Just as interesting was the spin the White House put on the Obama rhetoric then, versus the Obamacare reality now:
So what about that $2,500 in savings the president pledged? White House deputy chief of staff Nancy-Ann DeParle insists families will see that savings — by 2019.
“Many of the changes in the Affordable Care Act are starting this year, and in succeeding years,” DeParle told ABC News, “and by 2019 we estimate that the average family will save around $2,000.”
This statement raises several obvious questions:
- During the 2008 campaign, Obama campaign adviser – and current White House adviser – Jason Furman told the New York Times in July 2008 that “We think we could get to $2,500 in [premium] savings [per family] by the end of the first term, or be very close to it.” That means the premium savings should be achieved in large part by 2012, not 2019. Why the sudden seven year delay in attaining this promise? If the President now believes Mr.
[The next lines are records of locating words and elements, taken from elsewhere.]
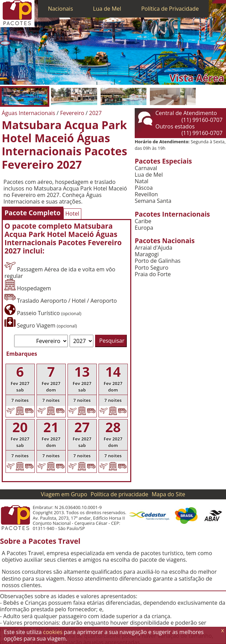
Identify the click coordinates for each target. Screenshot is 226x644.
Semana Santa (153, 201)
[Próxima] (221, 43)
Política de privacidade (119, 494)
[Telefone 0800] (214, 2)
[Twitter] (221, 2)
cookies (53, 632)
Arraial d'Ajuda (153, 248)
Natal (142, 181)
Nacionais (60, 9)
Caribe (143, 221)
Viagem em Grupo (64, 494)
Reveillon (146, 194)
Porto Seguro (152, 268)
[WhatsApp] (217, 2)
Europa (144, 228)
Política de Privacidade (170, 9)
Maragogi (147, 254)
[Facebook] (224, 2)
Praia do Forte (153, 274)
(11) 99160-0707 (202, 120)
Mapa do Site (168, 494)
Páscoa (144, 188)
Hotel (72, 214)
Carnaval (146, 168)
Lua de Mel (107, 9)
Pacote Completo (32, 212)
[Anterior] (5, 43)
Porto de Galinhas (157, 261)
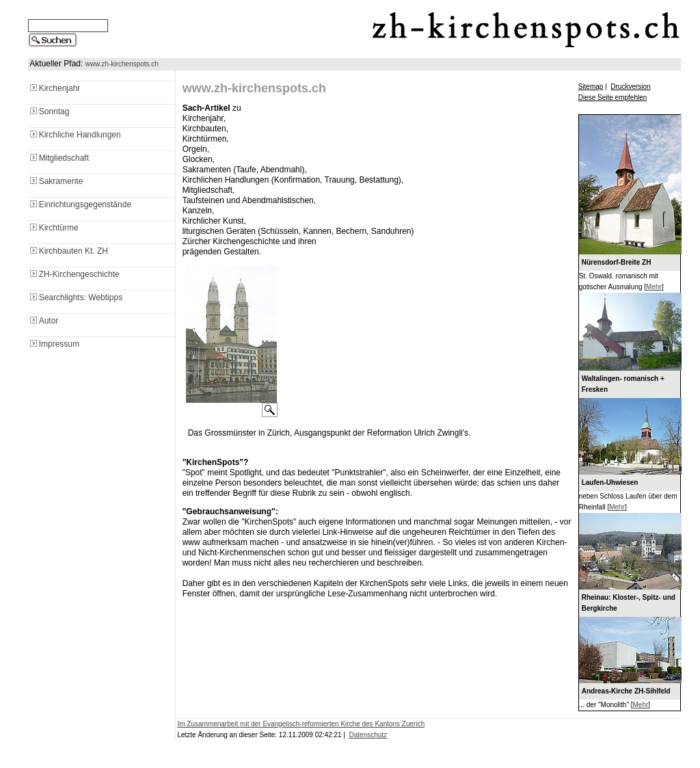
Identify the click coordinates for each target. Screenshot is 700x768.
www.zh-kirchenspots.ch (122, 64)
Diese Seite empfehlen (612, 97)
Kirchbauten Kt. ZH (68, 251)
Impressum (53, 344)
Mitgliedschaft (58, 158)
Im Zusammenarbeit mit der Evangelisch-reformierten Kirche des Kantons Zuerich (301, 724)
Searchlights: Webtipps (75, 297)
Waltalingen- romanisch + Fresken (623, 384)
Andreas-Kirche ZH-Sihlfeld (626, 691)
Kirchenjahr (54, 88)
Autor (43, 321)
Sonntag (49, 111)
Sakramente (55, 181)
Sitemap (591, 86)
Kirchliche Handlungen (75, 135)
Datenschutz (368, 734)
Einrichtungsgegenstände (79, 204)
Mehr (654, 287)
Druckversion (630, 86)
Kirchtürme (53, 228)
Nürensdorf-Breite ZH (617, 262)
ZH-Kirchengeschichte (74, 274)
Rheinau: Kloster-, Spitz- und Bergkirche (628, 603)
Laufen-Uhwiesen (610, 482)
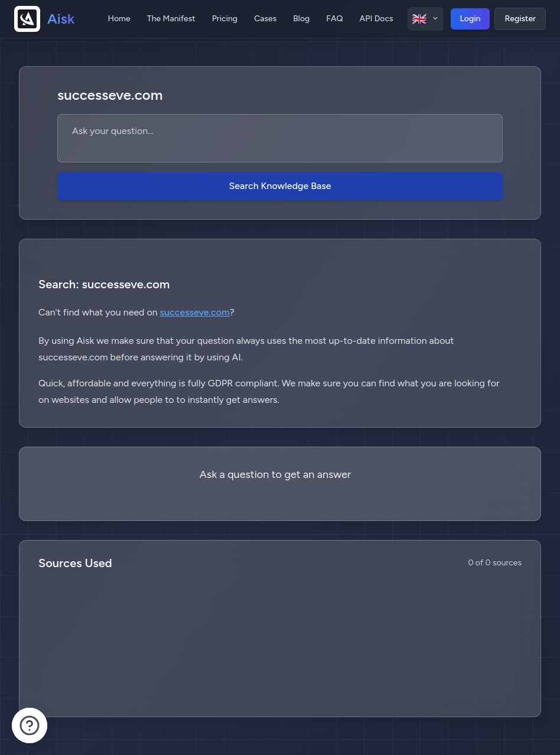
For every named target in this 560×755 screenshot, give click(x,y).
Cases (265, 18)
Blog (301, 18)
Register (520, 18)
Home (119, 18)
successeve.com (195, 312)
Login (470, 18)
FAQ (334, 18)
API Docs (376, 18)
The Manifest (171, 18)
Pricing (224, 18)
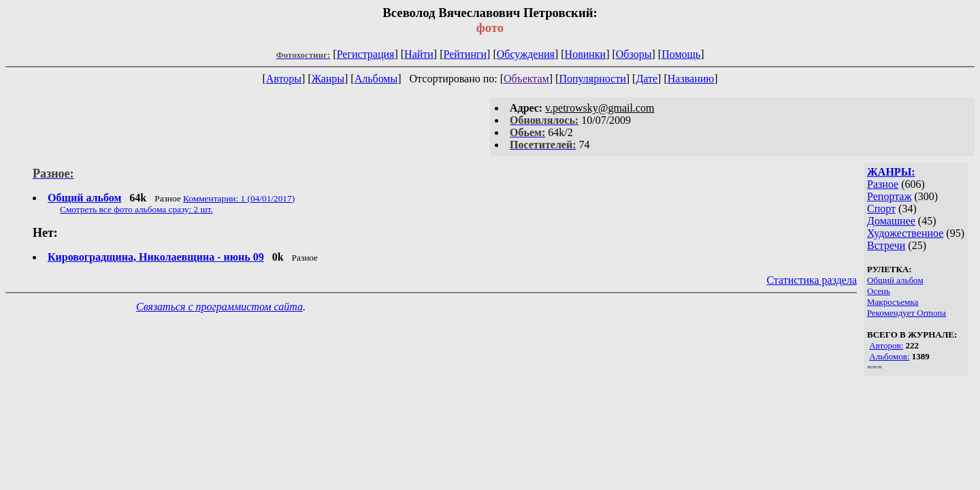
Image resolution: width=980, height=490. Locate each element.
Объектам (526, 78)
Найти (419, 54)
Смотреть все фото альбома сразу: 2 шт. (136, 209)
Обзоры (634, 54)
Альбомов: (889, 356)
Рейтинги (466, 54)
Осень (879, 291)
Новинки (585, 54)
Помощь (681, 54)
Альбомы (376, 78)
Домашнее (891, 220)
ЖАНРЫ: (891, 172)
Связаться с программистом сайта (219, 306)
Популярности (592, 78)
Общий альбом (895, 280)
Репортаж (889, 196)
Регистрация (365, 54)
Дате (647, 78)
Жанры (328, 78)
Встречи (886, 245)
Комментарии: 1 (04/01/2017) (239, 198)
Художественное (905, 233)
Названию (691, 78)
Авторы (284, 78)
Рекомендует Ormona (906, 312)
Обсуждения (525, 54)
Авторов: (886, 345)
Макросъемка (892, 301)
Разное (883, 184)
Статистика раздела (811, 280)
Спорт (881, 208)
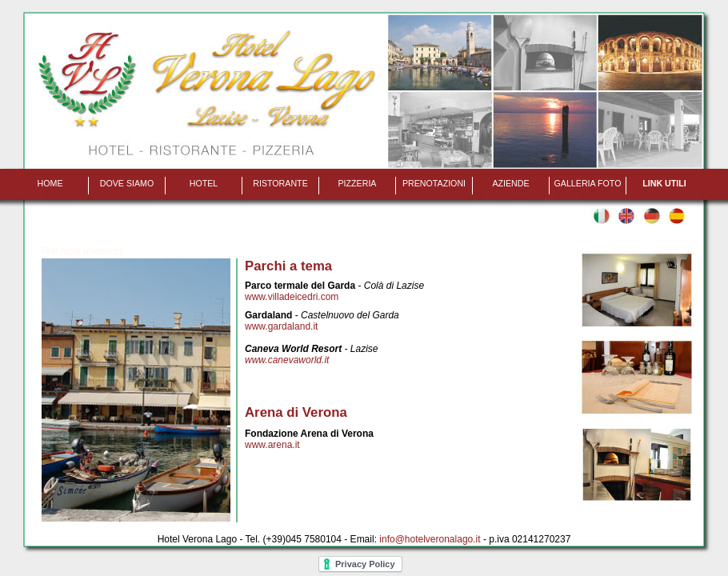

Furman’s statements back in 2008 were inaccurate, and/or impossible to meet, then why is he still advising the President on economic policy at a time of record unemployment?
- How and why is the “most accountable” Administration promising savings – not now, not even three years from now, but eight years from now, well after President Obama has left office? If the Administration claims that the delay in achieving premium savings is because the provisions in Obamacare that will save money have yet to take effect, why didn’t the Administration press Congress to have these facets of the law take effect sooner?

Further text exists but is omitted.